Yeah, that sounds really cool. So all of the processes that we’ve talked about so far involve robots. Are there any large area additive manufacturing processes that don’t involve robots? Sure, robots are cool. But yeah, we have to talk about something.

Peter Zelinski 

Sure. So, so like, like large scale manufacturing, like it happens in boxes, too, like we’re talking about how you don’t have to build the box around the around the part. But it is also pretty cost effective to build a really big box for a large-scale deposition process. So the BAAM is maybe the best known acronym in this area, Cincinnati Incorporated their platform, Big Area Additive Manufacturing, polymer deposition, pellet fed polymer, some users of this system that we know really well, Akron, Ohio, Additive Engineering Solutions. They’re making that same transition I just described with Lincoln Electric, who started out doing tooling and have done mostly tooling, but now they’re seeing some production parts, like the same thing is happening for the really, really huge composite reinforced polymer parts that that AES makes. They founded their business to make big, big, big tools, but they’re making production parts too. And we’ve actually, we’ve actually done two different episodes of The Cool Parts Show on production parts that they’ve been involved in making on their system, gigantic whole sections for an autonomous underwater vehicle, a robot sub and more robots. Oh, yeah, keeps coming back to robots. And, and a flight simulator housing in this this housing that pilots practice and, and it used to be like assembled from hundreds of different pieces. And now they 3D printed and like three big components. It’s a weird idea to be able to just print parts at that scale and not have to have assembly involved in it.

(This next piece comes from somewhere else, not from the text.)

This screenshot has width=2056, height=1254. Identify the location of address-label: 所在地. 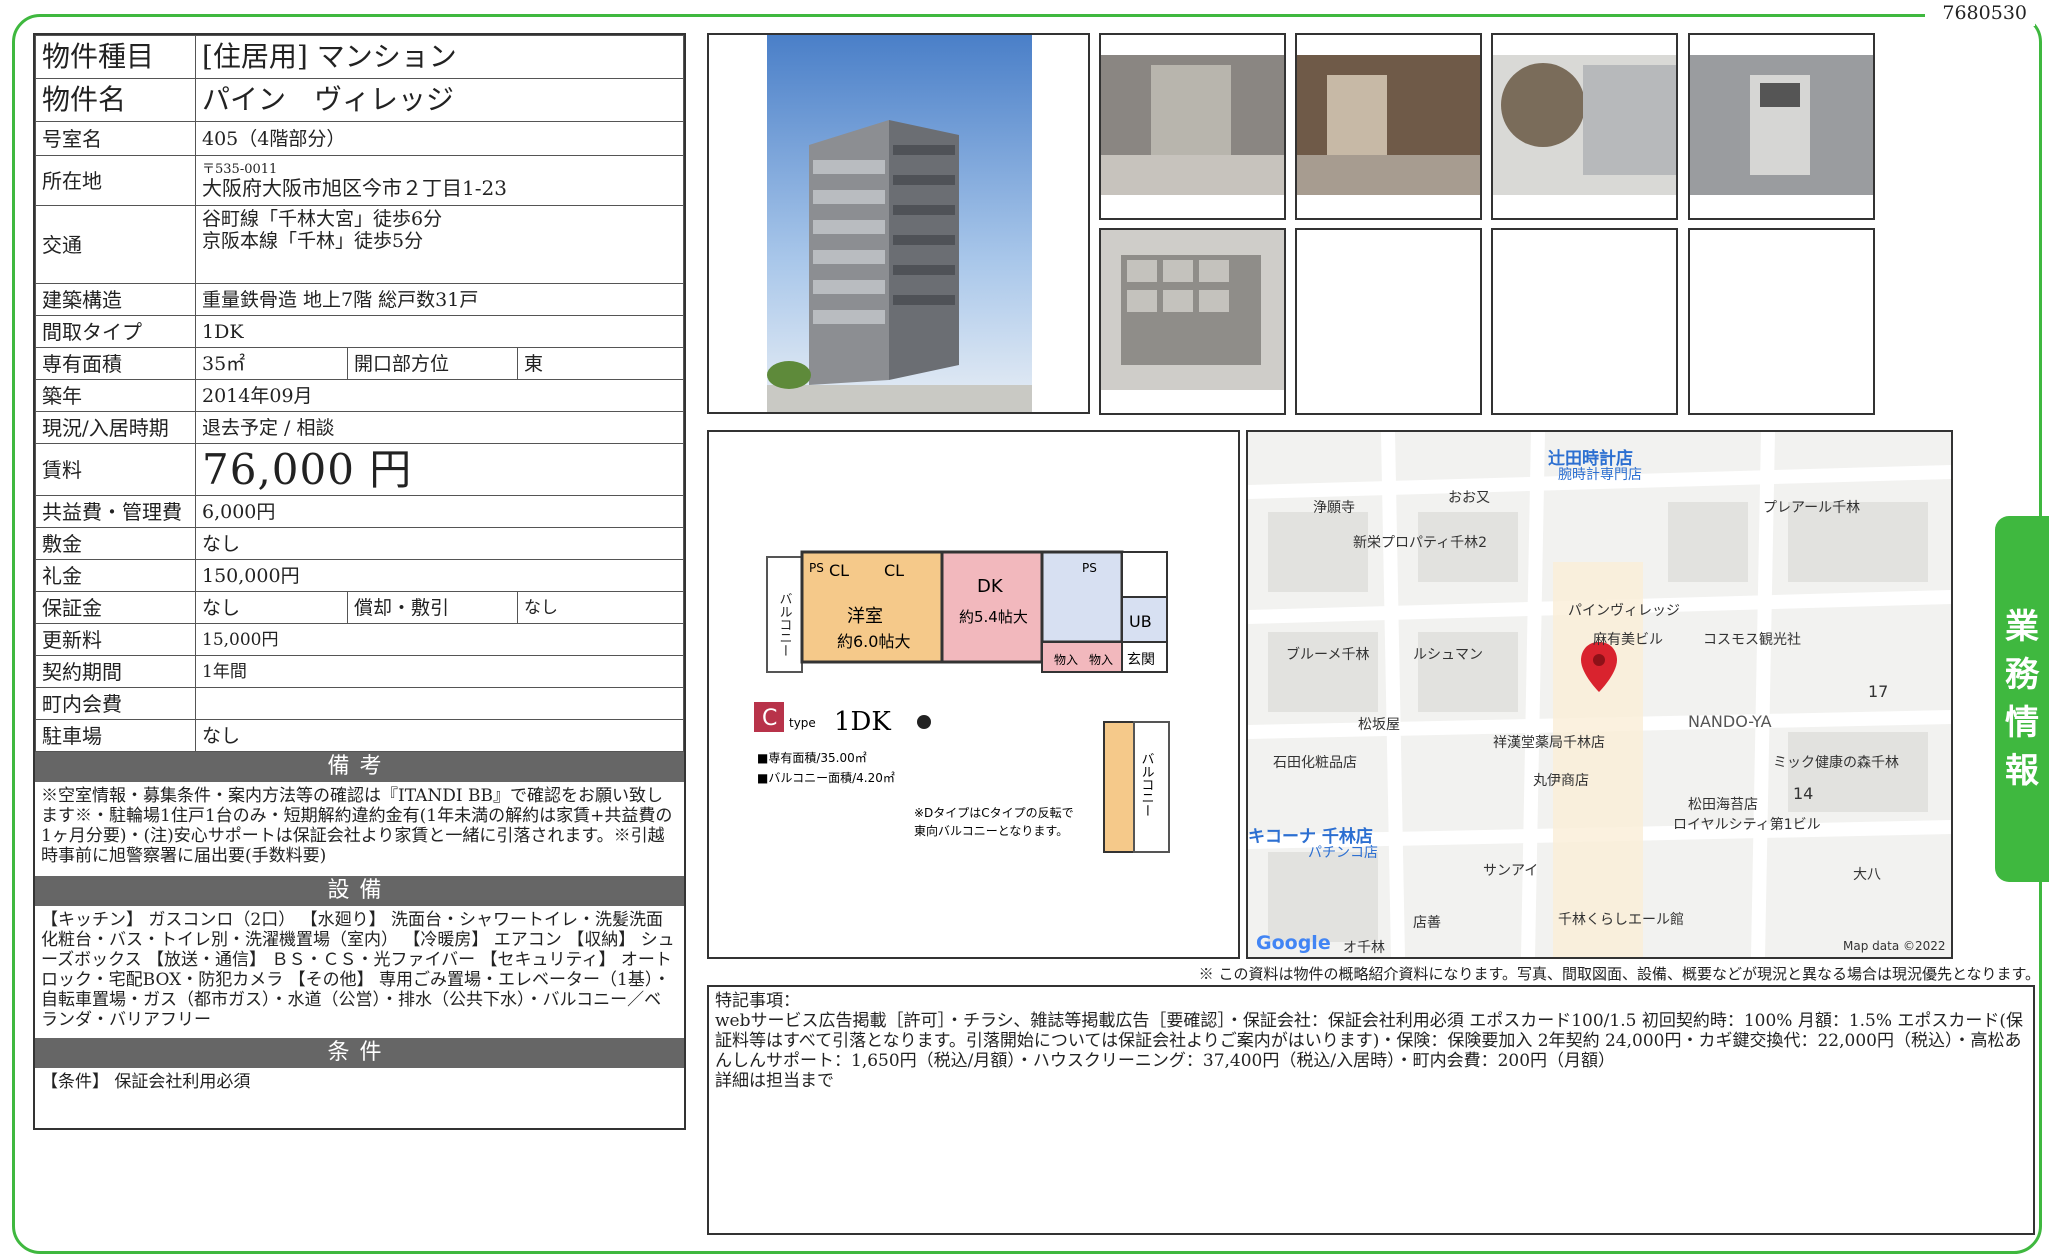
(116, 180).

But manufacturers, design engineers are kinda, like, figuring out the availability of this option and moving into that space.

Julia Hider 

Okay, so we’ve talked about DED, we’ve talked about FDM. What about powder bed fusion processes?

Peter Zelinski 

Right? Right. So these are not making big parts of the bigness we were describing, like parts taller than you at a powder bed. I haven’t seen that yet.

Julia Hider 

That would that would be a lot of powder.

Peter Zelinski 

But these are machines also that are scaling up and the, and the really accomplished users of these machines, for the most part, are pushing for bigger envelope sizes and their engineering challenges. They’re maintaining the consistency and precision of the laser across a bigger build volume, managing the thermal effects across a bigger build volume. That is being accomplished. We’re going there. And there’s this really important reason why that’s so valuable. Sintavia in Florida is a manufacturer. They make engine related aircraft parts — is sort of their niche and their specialty — and they want to go bigger with laser powder bed fusion and the CEO there, Brian Neff, pointed out like the simple fact that a big machine, it lets you do really big parts. So even more assembly consolidation, but the other thing is, it lets you do lots of little parts at the same time if you want to too, and that’s pretty huge. And that’s another example of additive at larger scales, that isn’t quite the same as other manufacturing processes. Like, you could use a really big CNC machine tool to machine lots of parts. But it’s not as straightforward. You’d have to fixture all those little parts — you’d have to do all that setup. It doesn’t look like that in additive a build of, like, 100 tiny parts in the same build versus one big complicated part. It’s the same level of prep time for the one build or the other. It looks kind of the same as far as the use of that machine. And that makes bigger powder bed machines really versatile.

Julia Hider 

Yeah, that’s a really interesting point how it doesn’t translate in the same way to subtractive manufacturing as it does in additive manufacturing.